Él se toma su tiempo. No hay prisa y su propia necesidad puede esperar, quiere esperar, porque será mucho mejor si espera.
«Es como el océano —piensa después—, como una ola que sube y después baja, una y otra vez, y después crece, como el oleaje del mar, denso y pesado y adquiriendo velocidad».

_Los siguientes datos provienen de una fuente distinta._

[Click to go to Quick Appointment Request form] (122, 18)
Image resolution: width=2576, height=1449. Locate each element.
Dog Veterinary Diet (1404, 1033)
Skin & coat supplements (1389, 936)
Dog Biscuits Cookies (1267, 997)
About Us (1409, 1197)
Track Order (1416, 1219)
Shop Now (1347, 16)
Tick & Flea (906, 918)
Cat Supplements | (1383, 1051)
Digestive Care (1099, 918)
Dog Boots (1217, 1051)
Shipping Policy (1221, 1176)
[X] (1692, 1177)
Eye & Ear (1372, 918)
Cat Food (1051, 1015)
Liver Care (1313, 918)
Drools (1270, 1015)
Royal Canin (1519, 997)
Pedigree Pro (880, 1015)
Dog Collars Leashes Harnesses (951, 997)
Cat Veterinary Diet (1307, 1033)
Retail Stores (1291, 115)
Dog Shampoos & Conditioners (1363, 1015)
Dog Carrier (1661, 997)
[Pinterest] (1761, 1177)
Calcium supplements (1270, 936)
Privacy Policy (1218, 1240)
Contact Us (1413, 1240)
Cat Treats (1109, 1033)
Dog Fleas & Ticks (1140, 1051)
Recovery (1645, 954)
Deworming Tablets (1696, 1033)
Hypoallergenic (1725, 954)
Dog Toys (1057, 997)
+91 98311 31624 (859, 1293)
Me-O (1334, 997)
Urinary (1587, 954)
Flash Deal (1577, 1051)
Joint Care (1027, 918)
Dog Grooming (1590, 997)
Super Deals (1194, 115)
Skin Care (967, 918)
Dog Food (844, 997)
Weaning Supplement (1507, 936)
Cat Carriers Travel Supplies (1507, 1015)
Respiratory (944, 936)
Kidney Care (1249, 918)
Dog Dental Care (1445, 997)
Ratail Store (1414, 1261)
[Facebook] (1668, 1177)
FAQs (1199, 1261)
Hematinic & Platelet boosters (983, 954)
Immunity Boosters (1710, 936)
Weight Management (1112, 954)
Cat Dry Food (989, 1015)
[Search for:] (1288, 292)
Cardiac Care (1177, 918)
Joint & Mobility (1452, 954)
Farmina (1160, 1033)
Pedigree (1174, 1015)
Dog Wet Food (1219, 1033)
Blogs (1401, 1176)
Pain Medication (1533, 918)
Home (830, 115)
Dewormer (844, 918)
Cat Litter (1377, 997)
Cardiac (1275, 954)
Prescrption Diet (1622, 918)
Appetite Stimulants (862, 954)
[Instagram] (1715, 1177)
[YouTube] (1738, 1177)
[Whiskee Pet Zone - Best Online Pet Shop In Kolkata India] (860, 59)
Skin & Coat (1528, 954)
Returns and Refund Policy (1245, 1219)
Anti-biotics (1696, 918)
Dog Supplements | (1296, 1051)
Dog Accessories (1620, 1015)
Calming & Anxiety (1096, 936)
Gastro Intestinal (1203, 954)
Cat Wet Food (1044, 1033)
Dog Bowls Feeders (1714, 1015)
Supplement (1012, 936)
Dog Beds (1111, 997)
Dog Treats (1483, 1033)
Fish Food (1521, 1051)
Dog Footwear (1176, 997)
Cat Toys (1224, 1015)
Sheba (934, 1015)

Le gusta mirarla a la cara cuando le hace el amor, le gusta ver cómo se le iluminan los ojos verdes y cómo sonríen sus labios elegantes y, esta noche, oír el ruido de la lluvia que aporrea el cristal de la ventana.
Después se quedan tumbados un rato largo, escuchando la lluvia.
—Ha sido hermoso —dice él.
—Como siempre.
—¿Estás bien?
Frank, el trabajador, siempre comprobando su trabajo.
—Muy bien —dice ella—, ¿y tú?
—¿No me has oído gritar?
Se queda allí tumbado por cortesía, por consideración, pero ella sabe que ya está inquieto. A ella no le importa —no es muy aficionada a los arrumacos— y, de todos modos, enseguida se hace de día y ella duerme mejor sola, conque le da el pie habitual:
—Me voy a lavar.
Eso significa que él se puede vestir mientras ella está en el baño y, cuando ella sale, siguen el ritual de siempre:
—¿Cómo? ¿Ya te vas?
—Sí, creo que sí. Tengo muchas cosas que hacer mañana.
—Te puedes quedar, si quieres.
Él hace como que se lo piensa y después dice:
—No, mejor me voy a casa.
Entonces se dan un beso cariñoso y él dice:
—Te quiero.
—Yo también te quiero.
Y después se marcha; va a casa, duerme un poco y vuelve a empezar desde el principio otra vez. Esa es la rutina.
Pero esta noche las cosas no suceden según lo previsto.